Wind speed statistics per BZ. a The mean hourly wind speed by BZ shows that DK and NL experience the highest average wind speeds across farms. b The minimum of the mean wind speed shows larger BZs do not achieve the same minimum mean speeds as smaller BZs. c The maximum of the mean hourly wind speed shows BZs with greater exposure to the coast achieve the highest maximum wind speeds. Shape files retrieved from the World Bank33.
Historical weather conditions are used as a proxy for forecasts in this study. Historical values are shifted to simulate forecasts. Modern weather forecasts are highly accurate, typically within 3m/s for wind speeds and 1∘C on temperatures over a 24-hour horizon depending on terrain30,31. These features provide similarly informative features for the prediction horizon. Historical weather conditions alone are insufficient to forecast WEP for the day-ahead, given insufficiently strong autocorrelation7, and would not allow for representative testing of day-ahead forecasting for our DNNs.

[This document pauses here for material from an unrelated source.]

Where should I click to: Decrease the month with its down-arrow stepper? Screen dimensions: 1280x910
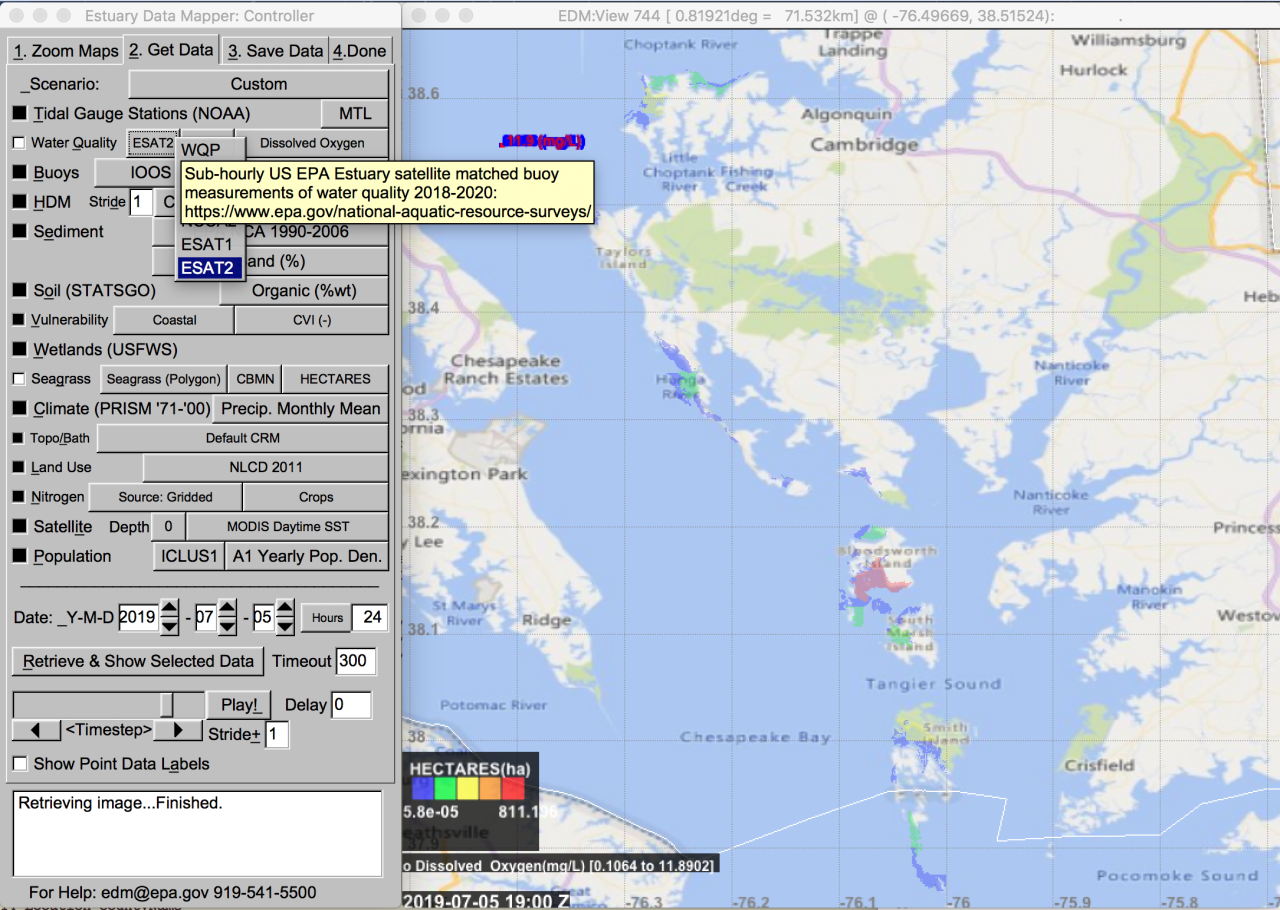click(x=225, y=624)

System Descriptor Features and Total Features Summary
Geographic and system variations affect regional WEP and forecasting accuracy32, motivating the inclusion of engineered spatial and system features to contextualise weather conditions within and between BZs. These features include min-max normalised capacity over time and the average nearest neighbour distance, i.e. the mean distance (in km) between farms in a BZ. As shown in Fig. 8, turbines can be heavily concentrated in a few farms as capacity decreases, leading to mischaracterisation when spatially aggregated features fail to capture conditions at high-output locations. To address this, wind and gust speeds at the two largest farms are included as additional input features, capturing deviations from the regional average during periods when dominant farms diverge from prevailing conditions. Finally, the turbine Gini was computed, measuring how evenly distributed turbines are across farms as a gauge of how capacity is spread across a BZ’s windfarms.

BZ system descriptor relationships, with a showing that as BZs become larger the average distance between their farms increases. b shows the relationship between BZ capacity and the share of turbines in its largest farm, with smaller capacity BZs having greater capacity concentration in their largest farm. c shows that as the total number of turbines in a BZ increases the distribution over farms becomes more even.
Table 2 shows the full set of 31 features employed for all RNNs, the ARIMAX model, and Random Forest model used in this study, with 20 weather variables and 11 system related features. Combined, these features give the RNNs a comprehensive overview of weather conditions, and assist the model in handling the highly heterogeneous aspects of BZ WEP forecasting.